Total C newbie here. When I run the following code:
int main(int argc, char *argv[])
{
int unsigned x = 1;
printf("%d\n", x);
x = x - 2;
printf("%d\n", x);
}
I get the output:
1 -1
i.e. signed output.
The compilation command was cc -Wall -g -fno-stack-protector exCurrent.c -o exCurrent and I ran this on a recent macOS 10.14.
What's happening?
printf doesn't know anything about the type of the variable you are passing to it.
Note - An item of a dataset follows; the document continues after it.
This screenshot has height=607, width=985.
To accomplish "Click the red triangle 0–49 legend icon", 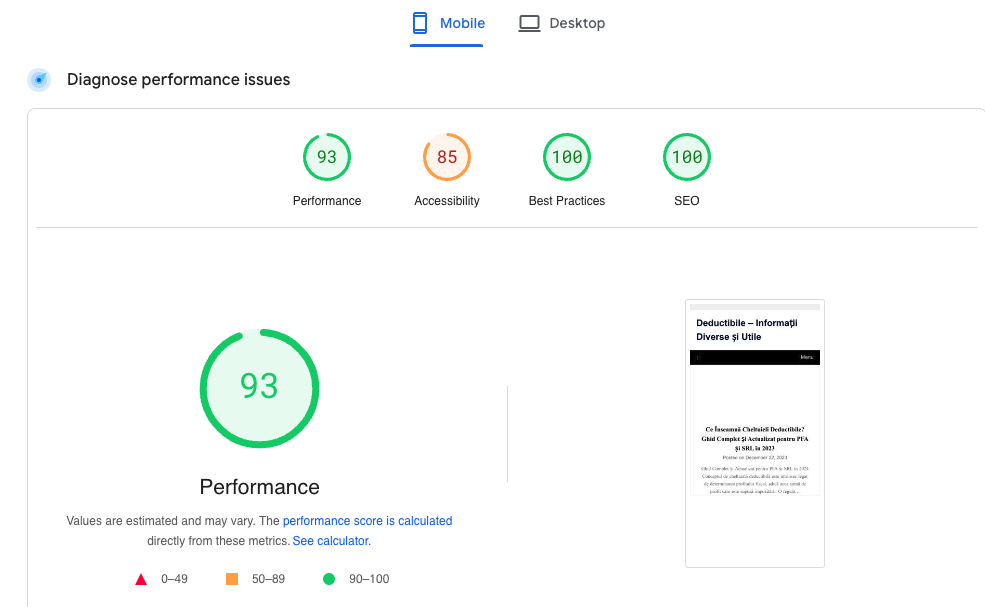I will (x=141, y=579).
It simply sees its bits and then tries to represent that bit pattern based on the formatter (%d here).
As you can see, the bit patterns of signed and unsigned integers are exactly the same:
int main(int argc, char *argv[])
{
unsigned int x = -1;
int y = -1;
printf("%X\n", x);
printf("%X\n", y);
}
Output:
FFFFFFFF FFFFFFFF
You can use the %u formatter to see the unsigned int representation for the variable:
int main(int argc, char *argv[])
{
unsigned int x = 1;
printf("%u\n", x);
x = x - 2;
printf("%u\n", x);
}
Output:
1 4294967295
C respected your unsigned operator.
The problem is that printf just recieves the operands without and thinks that it is a signed int because of the %d.
This means, you should not use %d but the format string for unsigned integers, %u instead.
While substracting 2 from 1, you would get -1 as a signed integer. The unsigned equivalent is the highest unsigned integer possible(depending on your system, e.g. 2^32-1 if it is an 32-Bit integer)
So, if you use %u instead of %d, you'd get a (the highest possible if you don't consider long) integer result.
Check format specifiers in c. Its a %u for unsigned integers.